选文:
____

可选的,在本公开的实施例中,上述S205中的对目标音频进行音频编辑可以包括如下步 骤:
A1、响应于音频处理指示,呈现一个或多个音频处理功能控件,该一个或多个音频处理功能控件用于触发执行相应的音频处理功能。
A2、响应于针对一个或多个音频处理功能控件中的一个音频处理功能控件的触控操作,对目标音频执行与所述音频处理功能控件对应的音频处理,以获取处理后的目标音频。
可选的,在本步骤中,当电子设备将获取到的目标音频呈现在第三界面33上,用户通过第三控件331播放目标音频并试听目标音频之后,确定目标音频还未能满足要求时,用户还可以发出音频处理指示,以便继续对目标音频进行继续编辑,以得到处理后的目标音频。
示例性的,电子设备在接收到用户的音频处理指示时,可以对其作出响应,并呈现出一个或多个音频处理功能控件,以便检测用户通过触控不同的音频处理功能控件发出的音频处理指示,进而响应于检测到的操作,执行不同的音频处理功能。
可选的,在本实施例的一种可能设计中,电子设备检测到用户针对第三界面上第五控件334(例如,图3中的导出到音轨)的触控操作时,便从第三界面33跳转到第四界面,从而在第四界面上显示出多个与音频编辑相关的控件。
作为一种示例,电子设备响应于针对第四界面上的第六控件的触控操作,呈现一个或多个音频处理功能控件或与一个或多个音频处理功能控件相关联的第七控件,该第七控件用于触发在第五界面上呈现一个或多个音频处理功能控件。
可选的,呈现一个或多个音频处理功能控件包括通过窗口形式呈现一个或多个音频处理功能控件,或者,通过第五界面呈现多个音频处理功能控件。
在一种可能的设计中,图4是本公开实施例提供的另一种音频处理的界面示意图。如图4的(a)所示,第四界面41上部署有第六控件411。该第六控件411可以设计成用于触发一个或多个音频处理功能控件呈现的控件。因而,当用户触控该第六控件411,且电子设备检测到针对该第六控件411的触控操作时,便可以呈现一个或多个音频处理功能控件。
示例性的,电子设备响应于检测到针对第六控件411的触控操作时,如图4的(b)所示,可以在第四界面上呈现一个窗口,在该窗口上呈现一个或多个音频处理功能控件,或者,如图4的(c)所示,在第五界面42上呈现一个或多个音频处理功能控件。

____

原始材料:
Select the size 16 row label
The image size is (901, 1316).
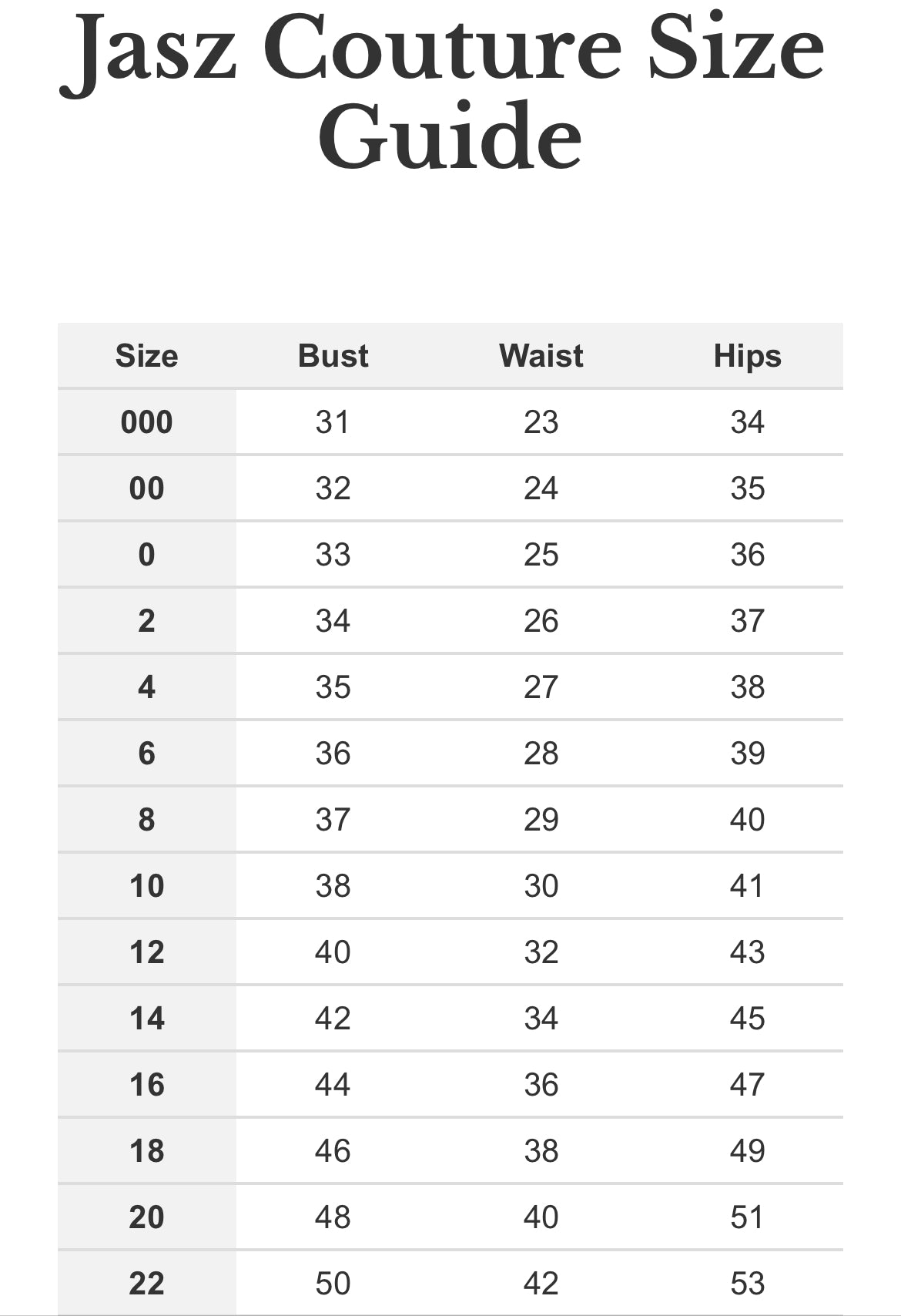[146, 1085]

____

书面练习:
根据选文回答下列问题:
1. 电子设备检测到针对第三界面上第五控件334的触控操作时,会从第三界面33跳转到哪个界面?
2. 按照选文,呈现一个或多个音频处理功能控件可以采用哪两种方式?
3. 如图4的(a)所示,第四界面41上部署有哪个控件?

书面作答:
1. 电子设备会从第三界面33跳转到第四界面。
2. 可以通过窗口形式呈现,也可以通过第五界面呈现。
3. 第四界面41上部署有第六控件411。